1Grace C Lovett, Tin Nguyen, David M Iser, Jacinta A Holmes, Robert Chen, Barbara Demediuk, Gideon Shaw, Sally J Bell, Paul V Desmond, Alexander J Thompson, Department of Gastroenterology, St Vincent's Hospital Melbourne, Fitzroy 3065, Australia.
AbstractAIM: To evaluate the long-term treatment outcomes of tenofovir therapy in patients in a real world Australian tertiary care setting.
METHODS: We performed a retrospective analysis of treatment outcomes among treatment-naïve and treatment-experienced patients receiving a minimum 3 mo tenofovir therapy through St Vincent's Hospital Melbourne, Australia. We included patients receiving tenofovir [tenofovir disoproxil fumarate (TDF)] monotherapy, as well as patients treated with TDF in combination with a second antiviral agent. Patients were excluded if they demonstrated human immune-deficiency virus/hepatitis C virus/hepatitis delta virus coinfection or were less than 18 years of age. We considered virological and biochemical response, as well as safety outcomes. Virological response was determined by measurement of hepatitis B virus (HBV) DNA using sensitive assays; biochemical response was determined via serum liver function tests; histological response was determined from liver biopsy and fibroscan; safety analysis focused on glomerular renal function and bone mineral density. The primary efficacy endpoint was complete virological suppression over time, defined by HBV DNA < 20 IU/mL. Secondary efficacy endpoints included rates of biochemical response, and HB e antigen (HBeAg)/HB surface antigen loss and seroconversion over time.
RESULTS: Ninety-two patients were identified who fulfilled the enrolment criteria. Median follow-up was 26 mo (range 3-114). Mean age was 46 (24-78) years, 64 (70%) were male and 77 (84%) were of Asian origin. 55 (60%) patients were treatment-naïve and 62 patients (67%) were HBeAg-negative. Complete virological suppression was achieved by 45/65 (71%) patients at 12 mo, 37/46 (80%) at 24 mo and 25/28 (89%) at 36 mo. Partial virological response (HBV DNA 20-2000 IU/mL) was achieved by 89/92 (96.7%) of patients. Multivariate analysis showed a significant relationship between virological suppression at end of follow-up and baseline HBV DNA level (OR = 0.897, 95%CI: 0.833-0.967, P = 0.0046) and HBeAg positive status (OR = 0.373, 95%CI: 0.183-0.762, P = 0.0069). There was no difference in response comparing treatment-naïve and treatment-experienced patients. Three episodes of virological breakthrough occurred in the setting of non-compliance. Tenofovir therapy was well tolerated.
CONCLUSION: Tenofovir is an efficacious, safe and well-tolerated treatment in an Australian real-world tertiary care setting. Our data are similar to the reported experience from registration trials.

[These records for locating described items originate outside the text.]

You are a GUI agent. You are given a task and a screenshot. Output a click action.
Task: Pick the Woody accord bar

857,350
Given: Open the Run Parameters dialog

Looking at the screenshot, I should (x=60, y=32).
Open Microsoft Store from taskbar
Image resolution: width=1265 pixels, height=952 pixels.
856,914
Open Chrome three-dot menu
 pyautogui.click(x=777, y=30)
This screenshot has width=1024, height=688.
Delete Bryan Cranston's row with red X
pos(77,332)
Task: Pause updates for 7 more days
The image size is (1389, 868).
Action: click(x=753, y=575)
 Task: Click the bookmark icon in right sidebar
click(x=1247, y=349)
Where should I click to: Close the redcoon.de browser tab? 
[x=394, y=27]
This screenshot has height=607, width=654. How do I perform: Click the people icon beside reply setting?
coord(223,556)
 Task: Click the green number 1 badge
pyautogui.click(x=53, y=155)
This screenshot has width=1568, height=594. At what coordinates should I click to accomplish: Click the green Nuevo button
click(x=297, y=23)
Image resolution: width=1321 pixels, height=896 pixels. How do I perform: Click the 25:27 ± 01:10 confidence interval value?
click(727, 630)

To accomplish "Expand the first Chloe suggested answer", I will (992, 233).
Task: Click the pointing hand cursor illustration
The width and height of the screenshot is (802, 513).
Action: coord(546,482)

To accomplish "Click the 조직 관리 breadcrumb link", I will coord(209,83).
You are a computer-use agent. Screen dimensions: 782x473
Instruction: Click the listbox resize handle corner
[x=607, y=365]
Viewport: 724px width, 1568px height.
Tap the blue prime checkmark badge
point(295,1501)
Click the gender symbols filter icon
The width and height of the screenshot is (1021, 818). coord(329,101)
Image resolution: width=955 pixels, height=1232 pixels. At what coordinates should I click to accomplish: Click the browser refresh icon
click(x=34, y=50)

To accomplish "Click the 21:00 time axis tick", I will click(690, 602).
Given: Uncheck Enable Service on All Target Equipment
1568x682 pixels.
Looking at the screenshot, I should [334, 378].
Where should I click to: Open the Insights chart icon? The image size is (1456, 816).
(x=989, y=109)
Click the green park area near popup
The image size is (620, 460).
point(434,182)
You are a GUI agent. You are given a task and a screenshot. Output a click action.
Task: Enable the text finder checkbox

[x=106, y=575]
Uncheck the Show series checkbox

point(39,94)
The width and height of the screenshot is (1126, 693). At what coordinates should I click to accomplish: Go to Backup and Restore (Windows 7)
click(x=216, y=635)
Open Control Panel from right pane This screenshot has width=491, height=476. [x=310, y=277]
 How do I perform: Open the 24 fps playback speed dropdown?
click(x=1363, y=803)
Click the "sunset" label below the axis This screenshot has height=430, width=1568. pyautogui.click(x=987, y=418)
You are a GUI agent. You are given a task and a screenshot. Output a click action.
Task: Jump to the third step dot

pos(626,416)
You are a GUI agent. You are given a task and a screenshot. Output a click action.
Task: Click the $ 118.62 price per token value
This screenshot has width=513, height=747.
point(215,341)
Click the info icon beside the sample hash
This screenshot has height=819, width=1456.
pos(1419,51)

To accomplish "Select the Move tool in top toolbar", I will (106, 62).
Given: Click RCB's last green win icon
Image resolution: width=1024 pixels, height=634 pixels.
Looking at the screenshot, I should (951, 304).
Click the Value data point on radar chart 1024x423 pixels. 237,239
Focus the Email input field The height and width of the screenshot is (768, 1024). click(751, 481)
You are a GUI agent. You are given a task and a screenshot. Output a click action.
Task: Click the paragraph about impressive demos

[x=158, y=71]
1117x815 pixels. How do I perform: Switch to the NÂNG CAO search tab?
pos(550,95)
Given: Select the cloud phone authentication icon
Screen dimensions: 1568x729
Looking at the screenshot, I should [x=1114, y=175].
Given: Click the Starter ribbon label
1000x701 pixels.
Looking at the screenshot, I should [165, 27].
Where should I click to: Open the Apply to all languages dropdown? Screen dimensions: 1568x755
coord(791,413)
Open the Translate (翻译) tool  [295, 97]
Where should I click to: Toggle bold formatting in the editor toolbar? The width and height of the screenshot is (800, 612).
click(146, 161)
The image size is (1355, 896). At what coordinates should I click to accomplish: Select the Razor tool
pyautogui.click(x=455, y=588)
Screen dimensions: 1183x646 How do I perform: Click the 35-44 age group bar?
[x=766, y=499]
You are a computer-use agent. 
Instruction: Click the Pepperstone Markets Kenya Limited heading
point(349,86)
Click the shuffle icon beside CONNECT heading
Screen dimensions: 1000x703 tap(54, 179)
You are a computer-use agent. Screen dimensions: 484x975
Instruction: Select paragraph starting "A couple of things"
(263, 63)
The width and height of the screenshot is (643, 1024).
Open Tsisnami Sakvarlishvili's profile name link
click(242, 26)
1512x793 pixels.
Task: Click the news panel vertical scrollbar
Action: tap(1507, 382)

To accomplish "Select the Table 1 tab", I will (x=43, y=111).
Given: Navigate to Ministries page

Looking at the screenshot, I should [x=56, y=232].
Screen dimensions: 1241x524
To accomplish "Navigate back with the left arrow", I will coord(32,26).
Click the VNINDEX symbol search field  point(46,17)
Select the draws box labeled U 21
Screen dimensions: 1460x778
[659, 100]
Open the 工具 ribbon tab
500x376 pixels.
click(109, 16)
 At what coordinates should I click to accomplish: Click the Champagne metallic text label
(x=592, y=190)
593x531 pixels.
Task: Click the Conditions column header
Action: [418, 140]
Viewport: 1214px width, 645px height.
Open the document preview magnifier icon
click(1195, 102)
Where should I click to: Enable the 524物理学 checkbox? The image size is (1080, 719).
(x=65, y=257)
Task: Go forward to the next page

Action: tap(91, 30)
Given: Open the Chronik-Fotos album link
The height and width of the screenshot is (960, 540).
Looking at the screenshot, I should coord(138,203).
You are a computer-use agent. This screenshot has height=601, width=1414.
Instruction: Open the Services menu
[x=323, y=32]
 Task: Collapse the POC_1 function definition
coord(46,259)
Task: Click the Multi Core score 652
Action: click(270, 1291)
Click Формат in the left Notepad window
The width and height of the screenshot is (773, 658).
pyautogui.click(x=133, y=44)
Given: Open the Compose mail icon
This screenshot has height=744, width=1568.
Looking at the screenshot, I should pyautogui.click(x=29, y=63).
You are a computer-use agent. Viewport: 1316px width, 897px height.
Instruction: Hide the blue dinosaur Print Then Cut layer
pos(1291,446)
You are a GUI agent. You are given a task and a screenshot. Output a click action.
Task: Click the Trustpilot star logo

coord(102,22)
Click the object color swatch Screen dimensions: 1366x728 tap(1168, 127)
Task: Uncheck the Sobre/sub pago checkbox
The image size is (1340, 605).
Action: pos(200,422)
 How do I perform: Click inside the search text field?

1 Grace C Lovett,Tin Nguyen,David M Iser,Jacinta A Holmes,Robert Chen,Barbara Demediuk,Gideon Shaw,Sally J Bell,Paul V Desmond,Alexander J Thompson,Department of Gastroenterology,St Vincent's Hospital Melbourne,Fitzroy 3065,Australia。
摘要
目标:
评估替诺福韦治疗在真实世界澳大利亚三级医疗机构的患者的长期治疗结果。
方法:
我们对澳大利亚墨尔本St Vincent医院接受最少3 mo替诺福韦治疗的未接受治疗和接受治疗的患者的治疗结果进行回顾性分析。我们包括接受替诺福韦(替诺福韦酯)(富马酸替诺福韦(TDF)]单一疗法的患者,以及接受TDF联合第二种抗病毒药物治疗的患者。如果患者证明人免疫缺陷病毒/丙型肝炎病毒/丁型肝炎病毒合并感染或小于18岁,则被排除。我们考虑了病毒学和生化反应,以及安全结果。通过使用敏感测定法测量乙型肝炎病毒(HBV)DNA来确定病毒学应答;通过血清肝功能检测确定生化反应;从肝活组织检查和纤维组织确定组织学反应;安全性分析侧重于肾小球肾功能和骨矿物质密度。主要功效终点是随时间的完全病毒学抑制,由HBV DNA <20IU / mL定义。次要功效终点包括生化反应速率,HBe抗原(HBeAg)/ HB表面抗原损失和血清转换随时间的变化。